Party Point – March 2012

John Clark writes…

First published: March 2012 – Gazette & Herald

‘The one thing we learn from history is that we don’t learn from history’. To illustrate the point I have discovered what looks like a quote from the future. It’s a statement from a committee representing the GPs of the County of Cheshire (pity it wasn’t North Yorkshire).

The legislation before the NHS was the National Insurance act. This Law set up a committee to represent the GPs. The title of the act announced its aim of: ‘- the Prevention and Cure of sickness’. In 1939 after decades of this being in place, the Cheshire GPs Committee was clear about the second aim. If “postponement of the event of Death” was the measure then they had succeeded. They continued “The fall in fatality is all the more notable in view of the rise in sickness”.

On the first item – the Prevention of sickness – it was not possible to claim that the promise of the Bill had been fulfilled. In practice there was a rise. The conclusion of the Cheshire Committee was: “that this sickness came from a lifetime of the wrong nutrition”.

In his 1938 book The Wheel of Health, Dr Wrench asks “Why are medical students always presented with sick people for our teaching and not the ultra healthy?” He looked into the diet of healthy groups of people from around the world. These included Indians, Eskimos and the island of Tristan da Cunha. Health did not depend on the content of the food. The almost lacto-vegetarian diet of an Indian tribe (the Hunza) to the almost carnivorous diet of the Inuit had little, if any, content in common. There was however a theme running through all the groups. Their food was whole food and it was not processed.

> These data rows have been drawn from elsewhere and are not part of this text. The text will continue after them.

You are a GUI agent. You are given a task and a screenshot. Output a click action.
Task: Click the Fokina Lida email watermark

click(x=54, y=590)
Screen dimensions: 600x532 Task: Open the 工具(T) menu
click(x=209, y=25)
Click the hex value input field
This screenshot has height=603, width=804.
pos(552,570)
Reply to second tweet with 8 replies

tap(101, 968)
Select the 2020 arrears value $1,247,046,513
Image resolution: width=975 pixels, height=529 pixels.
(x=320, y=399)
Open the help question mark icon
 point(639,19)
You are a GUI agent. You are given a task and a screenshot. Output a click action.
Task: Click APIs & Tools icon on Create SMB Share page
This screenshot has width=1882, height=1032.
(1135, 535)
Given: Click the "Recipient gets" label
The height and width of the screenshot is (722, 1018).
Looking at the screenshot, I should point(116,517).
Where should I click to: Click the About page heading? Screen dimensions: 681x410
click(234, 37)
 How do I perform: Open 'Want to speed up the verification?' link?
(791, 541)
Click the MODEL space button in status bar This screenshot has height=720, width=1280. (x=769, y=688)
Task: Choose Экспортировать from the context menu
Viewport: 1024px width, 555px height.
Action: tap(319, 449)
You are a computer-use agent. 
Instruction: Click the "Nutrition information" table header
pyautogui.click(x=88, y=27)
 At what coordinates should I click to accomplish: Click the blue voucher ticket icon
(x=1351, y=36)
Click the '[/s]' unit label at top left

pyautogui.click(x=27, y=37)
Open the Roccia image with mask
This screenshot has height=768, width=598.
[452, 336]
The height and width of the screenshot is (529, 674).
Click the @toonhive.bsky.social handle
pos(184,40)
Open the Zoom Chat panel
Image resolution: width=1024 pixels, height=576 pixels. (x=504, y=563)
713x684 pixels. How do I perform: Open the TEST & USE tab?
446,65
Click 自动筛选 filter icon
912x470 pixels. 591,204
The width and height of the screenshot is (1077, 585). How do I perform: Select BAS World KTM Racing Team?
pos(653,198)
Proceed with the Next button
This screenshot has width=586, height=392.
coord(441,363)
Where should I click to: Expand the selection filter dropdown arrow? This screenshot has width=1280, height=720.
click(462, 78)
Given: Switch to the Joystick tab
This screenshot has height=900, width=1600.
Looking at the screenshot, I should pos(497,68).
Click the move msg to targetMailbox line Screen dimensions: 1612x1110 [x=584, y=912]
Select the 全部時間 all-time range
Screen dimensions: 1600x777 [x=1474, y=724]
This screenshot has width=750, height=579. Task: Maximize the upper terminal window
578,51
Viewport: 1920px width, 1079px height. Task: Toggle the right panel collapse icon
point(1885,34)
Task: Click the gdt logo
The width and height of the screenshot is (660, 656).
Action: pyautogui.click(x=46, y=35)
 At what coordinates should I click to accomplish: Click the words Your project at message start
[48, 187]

So clearly, for more than 70 years we have known that health is dependent on diet. There was a massive experiment near the beginning of those 70 years that added a huge amount of evidence to the case that food is the source of good health – the 1939 -1945 war. People ate less. Sugar and meat were rationed. The nation’s health improved. If our government is serious about ‘topdown’ changes then it should look at the causes of ill health. We have learnt that poor housing and sewerage systems have a massive impact on health. There are glimmerings that David Cameron may control the free flow of cheap alcohol. It is less important how or how much he changes the system of the NHS. The real nettle he has to grasp is without healthy food we cannot have a healthy nation.

I believe it would pay the UK to have good quality food in all our public institutions; schools, prisons, care homes and of course hospitals. There is one little glimmer coming from Scarborough Hospital. Here the canteen provides homemade soups and 70% fresh produce. ‘Complaints’ about the hospital food have plummeted. Now the patients even write to the local paper as well as the manager, singing the praises of the hospital food. Plus it is good for patients’ health. This time will we learn from history or will Scarborough still be one of the few glimmers of light.